Esses índices são imposição de quem quer espalhar uma visão de mundo mesquinha, que só interessa aos poucos que prosseguem a senda da colonização da existência. Despois de introduzirem uma concepção de mundo, encaixam todos os demais problemas nesse molde, fazendo com que tudo se explique por um princípio. E a adoção desse princípio impede que se busquem outros caminhos, outras explicações mais autênticas e plausíveis.
Daí que é frequente encontrarem-se nesses textos dos donatários do saber da corrupção as afirmações de que finda a corrupção, cessarão a exploração, a opressão e a dominação humanas e ambientais. Ocorre que se trata de uma inversão. A ruptura se dá com esses processos de exploração, opressão e dominação, de que faz parte a visão invertida, como uma ilusão de representação, que se acresce à visão distorcida de mundo, necessária para que os condenados da terra não consigam perceber o que sentem e quem lhes causa sofrimento.
A armação tenta fazer crer que o mundo é constituído de bons e maus exploradores e opressores. Os maus seriam os corruptos e os bons os que fazem a dominação mais honesta. O objetivo do combate é de refrescar uma concorrência entre titãs e não empoderar a humanidade para os eliminar e construir a igualdade.

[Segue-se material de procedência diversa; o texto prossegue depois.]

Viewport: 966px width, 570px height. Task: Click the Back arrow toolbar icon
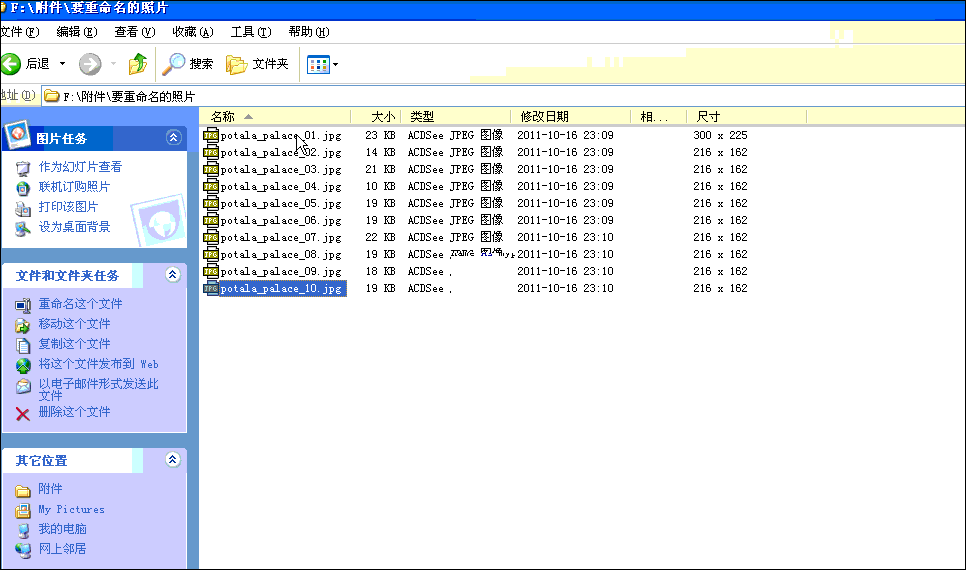click(x=12, y=64)
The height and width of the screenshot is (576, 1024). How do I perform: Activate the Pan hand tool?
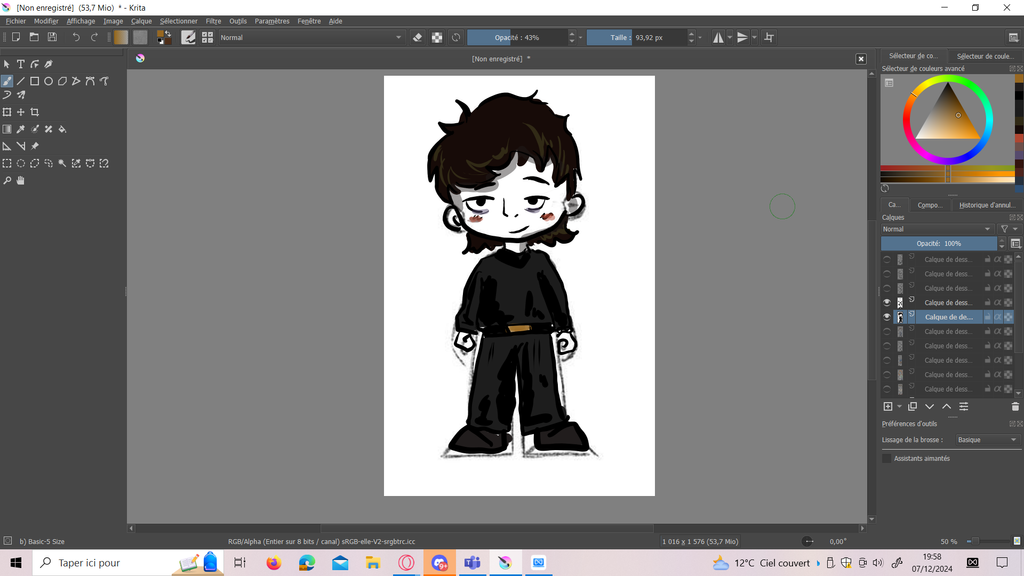(x=20, y=181)
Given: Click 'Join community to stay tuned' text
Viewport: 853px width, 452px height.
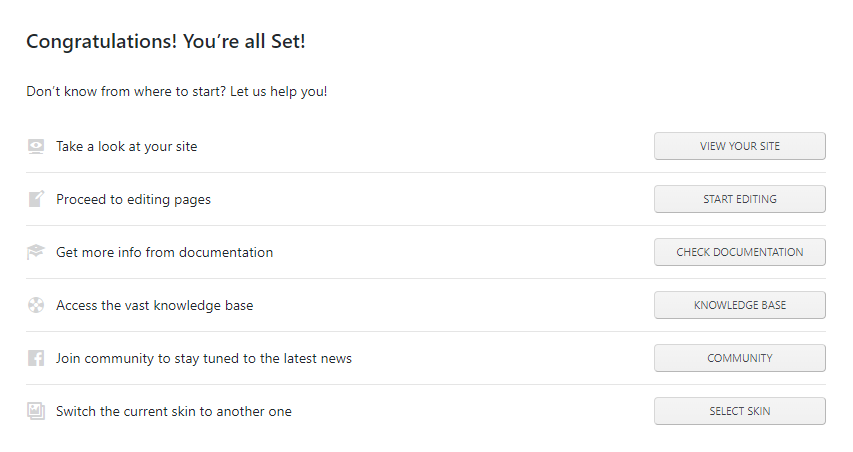Looking at the screenshot, I should [203, 358].
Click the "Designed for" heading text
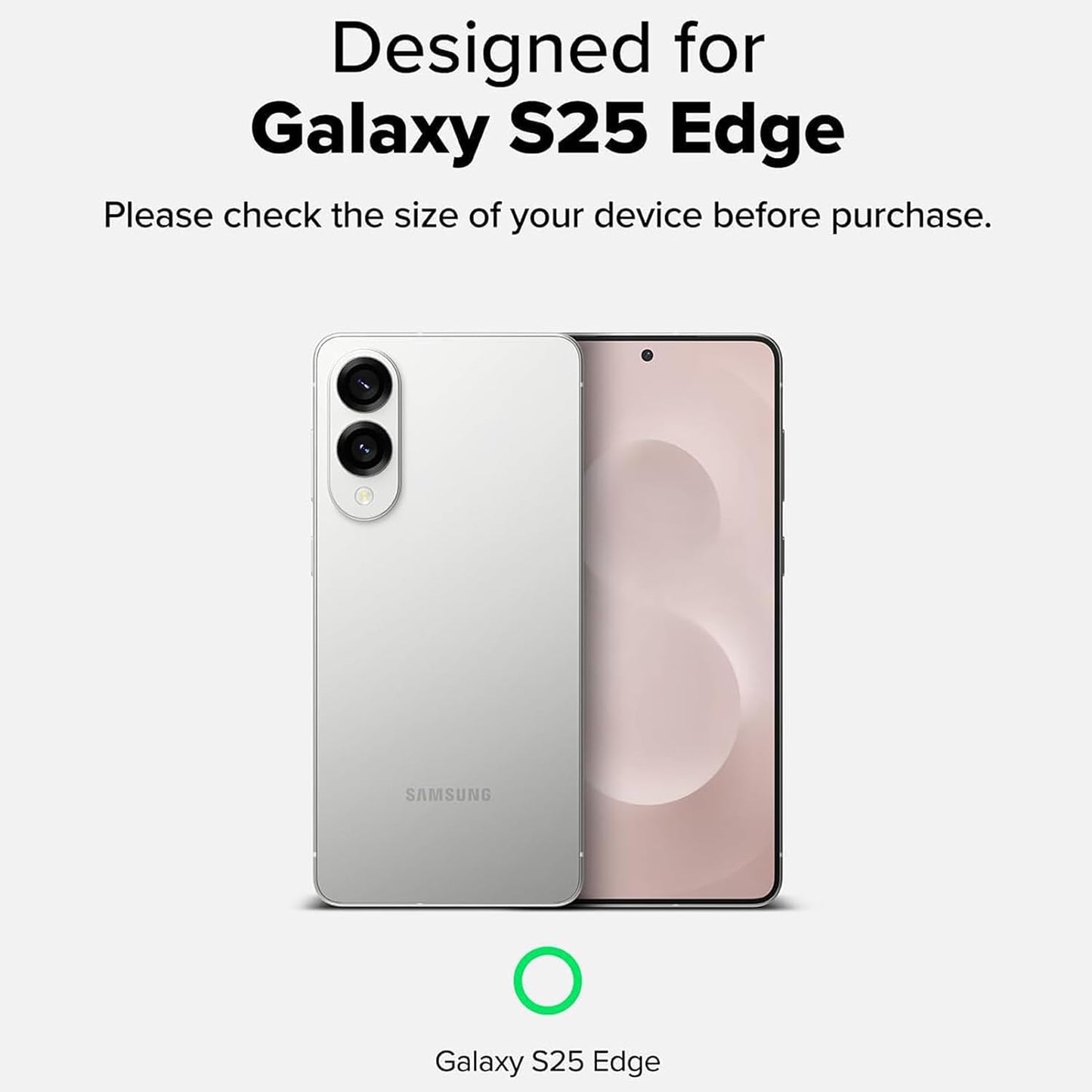The image size is (1092, 1092). coord(547,48)
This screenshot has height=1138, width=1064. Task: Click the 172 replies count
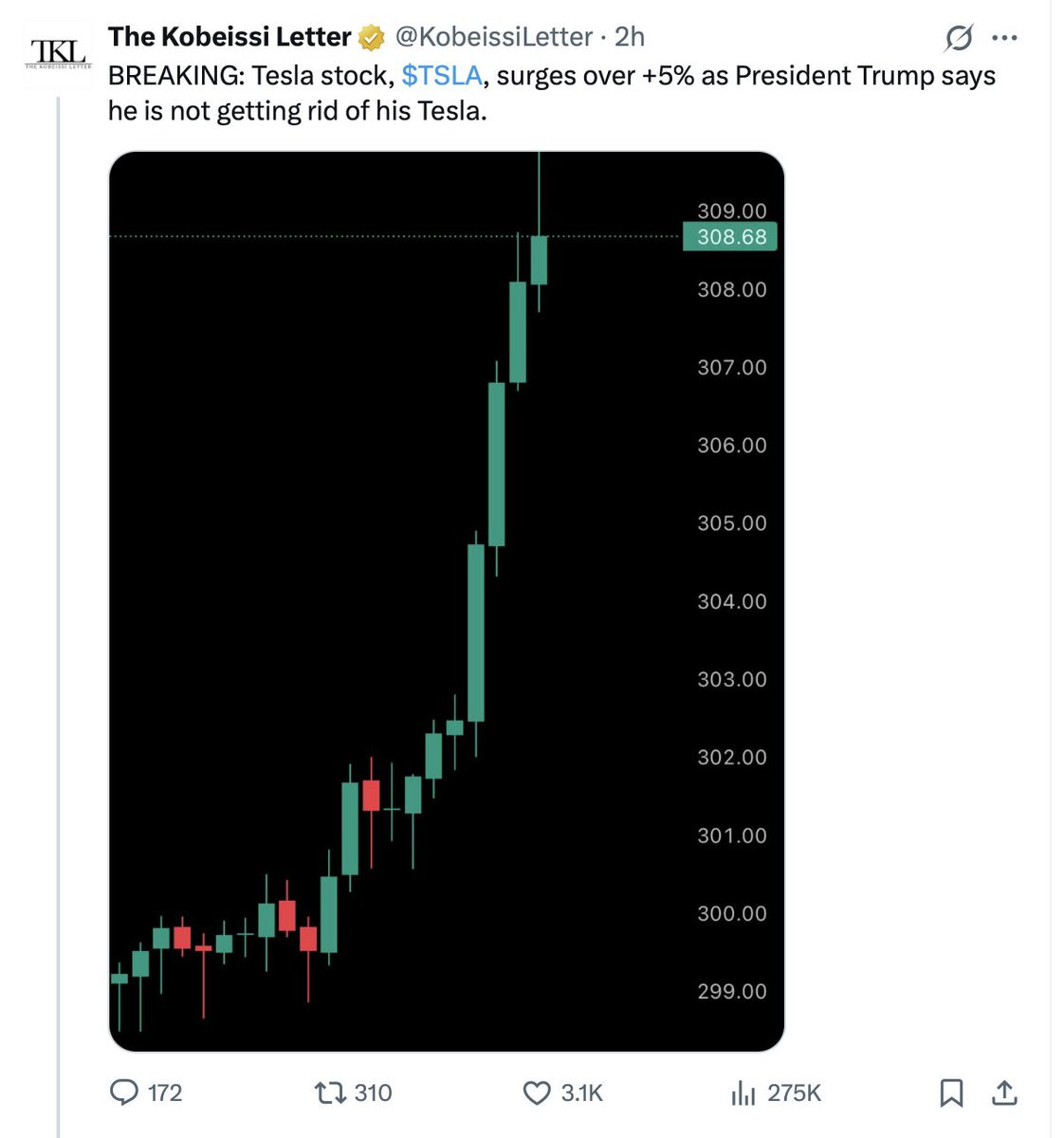(x=165, y=1092)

Dotar a sociedade de instrumentos de controle e fiscalização dos poderosos – em que se incluem os missionários da falsa cruzada – é o melhor caminho para a construção da consciência de que com igualdade – “sem reis e sem escravos”, diria Luiz Gama -, desfeitas as correntes de dominação e subordinação, não viveremos num mundo de rompimentos, mas naquele em que os verdadeiros liames serão de coordenação política e jurídica, numa cosmovisão solícita e solidária da existência.